* Passage for review
BEGIN

Samuel L. Jackson looked in the case and stated positively that the case contained....










Two lights and some batteries.



(I know, this isn't helping..... :shake: )

vintageonevinyl
08-20-2004, 01:28 PM
[/QUOTE]This (http://pulp.linuxroot.org/case.shtml) site contains a bunch of theories, including more on the "soul" theory.[/QUOTE]

Thanks. Great site. I love trivial pursuit!

Ed Bishop
08-20-2004, 01:53 PM
It was a McGuffin.

Of course; and like all McGuffins, is there to help the plot move forward, but otherwise doesn't mean a damn thing....ain't supposed to!

:ed:

dcooper
08-20-2004, 01:59 PM
It was a McGuffin.

:laugh: No way, man! I didn't sit through film analysis 201 in college to assume the briefcase was a McGuffin...of course, you're probably right!

fyrfytrhoges
08-20-2004, 02:01 PM
jackie brown was an awesome movie and i too think it was his soul, but some others have said it could have been something from another movie that i cant think of at the moment, i believe it was something in the movie that was stolen???

great link, tarantino seems to have some obsession with adding little things in the movies he makes to keep people think about subplots, it seems to make the whole of the story more interesting, i enjoy all the speculation. kind of like pink floyd and the publius enigma...

Michael
08-20-2004, 02:43 PM
...a perfect ending that will forever be a topic of discussion!:laugh:

jjhunsecker
08-20-2004, 03:06 PM
You'll notice that a light shines when the case is opened . This is a homage to Robert Aldrich's 'Kiss Me Deadly", where the characters are all after a case full of radioactive materials (in the end, the villainess opens up the case fully and is consumed in flames )

Ryan
08-20-2004, 03:57 PM
It's the glow from my avatar...

In his 1966 interview with director-film critic, Francois Truffaut, Alfred Hitchcock said:

It might be a Scottish name, taken from a story about two men in a train.

One man says "What's that package up there in the baggage rack?"

And the other answers, "O that's a McGuffin."

The first one asks "What's a McGuffin?"

"Well" the other man says, "Its an apparatus for trapping lions in the Scottish Highlands."

The first man says, "But there are no lions in the Scottish Highlands," and the other one answers "Well then that's no McGuffin!"

So you see a McGuffin is nothing at all.

b&w
08-20-2004, 05:03 PM
Just a cheap, cinematic ploy (Tarantino movies are nothing but a string of cheap cinematic ploys), in this case a transparent symbol of honor.

As in, honor among thieves.

Could you define exactly what you mean by 'ploy'?

END

* Prompt 1
From the briefcase discussion, copy the part from "great link, tarantino" to "in flames )" word for word.
* Prompt 2
In the briefcase discussion, shorten the paragraph that begins "You'll notice that a light shines" into a brief bulleted list that keeps its main facts.
* Prompt 3
For each statement, say whether the briefcase discussion supports it. Answer yes or no, and quote the words that decide it.
(a) Hitchcock's interview with Truffaut took place in 1966.
(b) In the story about two men on a train, the McGuffin is described as an apparatus for trapping lions in the Scottish Highlands.
(c) In "Kiss Me Deadly," the characters are after a case full of gold.

* Supplied material
BEGIN

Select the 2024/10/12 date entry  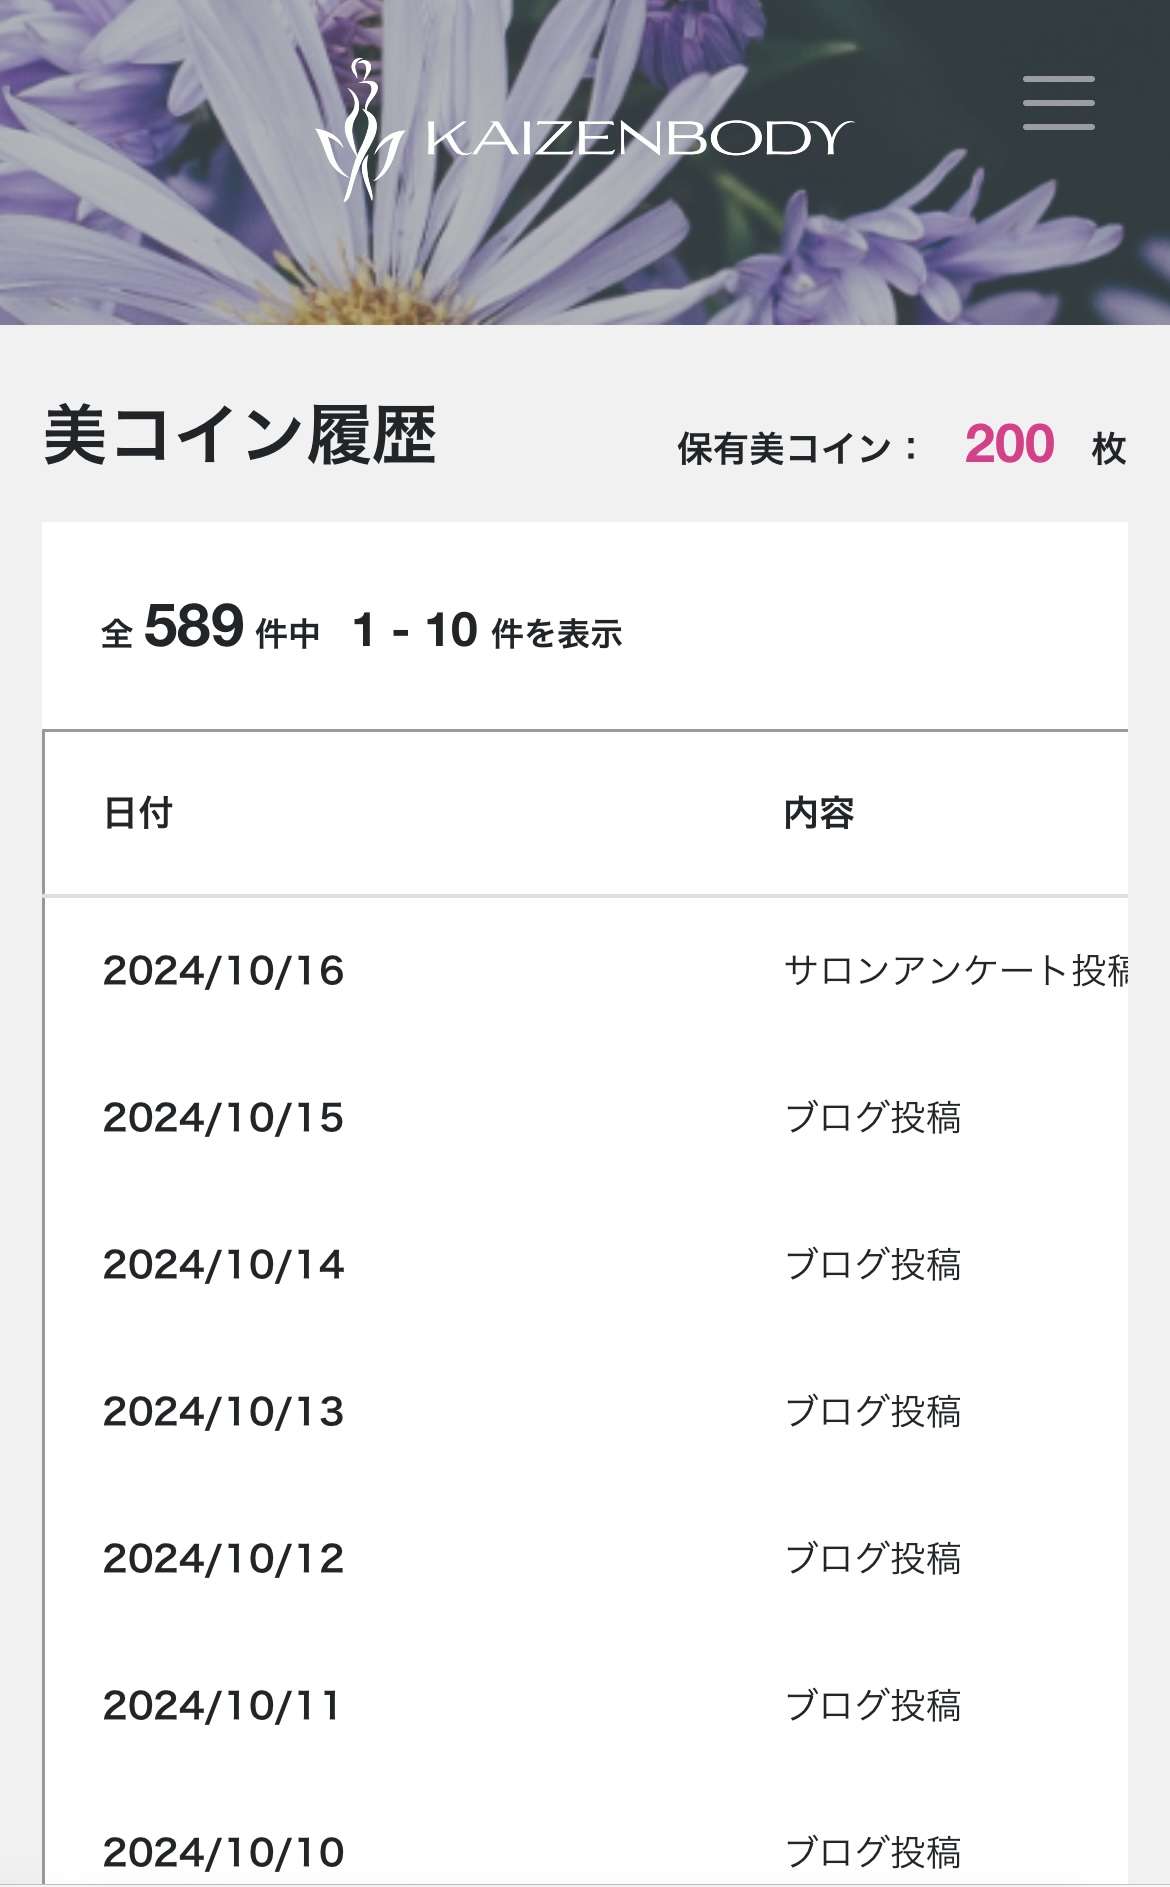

END

* Expected answer 1
great link, tarantino seems to have some obsession with adding little things in the movies he makes to keep people think about subplots, it seems to make the whole of the story more interesting, i enjoy all the speculation. kind of like pink floyd and the publius enigma...

Michael
08-20-2004, 02:43 PM
...a perfect ending that will forever be a topic of discussion!:laugh:

jjhunsecker
08-20-2004, 03:06 PM
You'll notice that a light shines when the case is opened . This is a homage to Robert Aldrich's 'Kiss Me Deadly", where the characters are all after a case full of radioactive materials (in the end, the villainess opens up the case fully and is consumed in flames )

* Expected answer 2
- A light shines when the case is opened.
- This is a homage to Robert Aldrich's "Kiss Me Deadly."
- In that film, the characters are all after a case full of radioactive materials.
- In the end, the villainess opens the case fully and is consumed in flames.

* Expected answer 3
(a) Yes: "In his 1966 interview with director-film critic, Francois Truffaut, Alfred Hitchcock said"
(b) Yes: "Its an apparatus for trapping lions in the Scottish Highlands."
(c) No: "a case full of radioactive materials"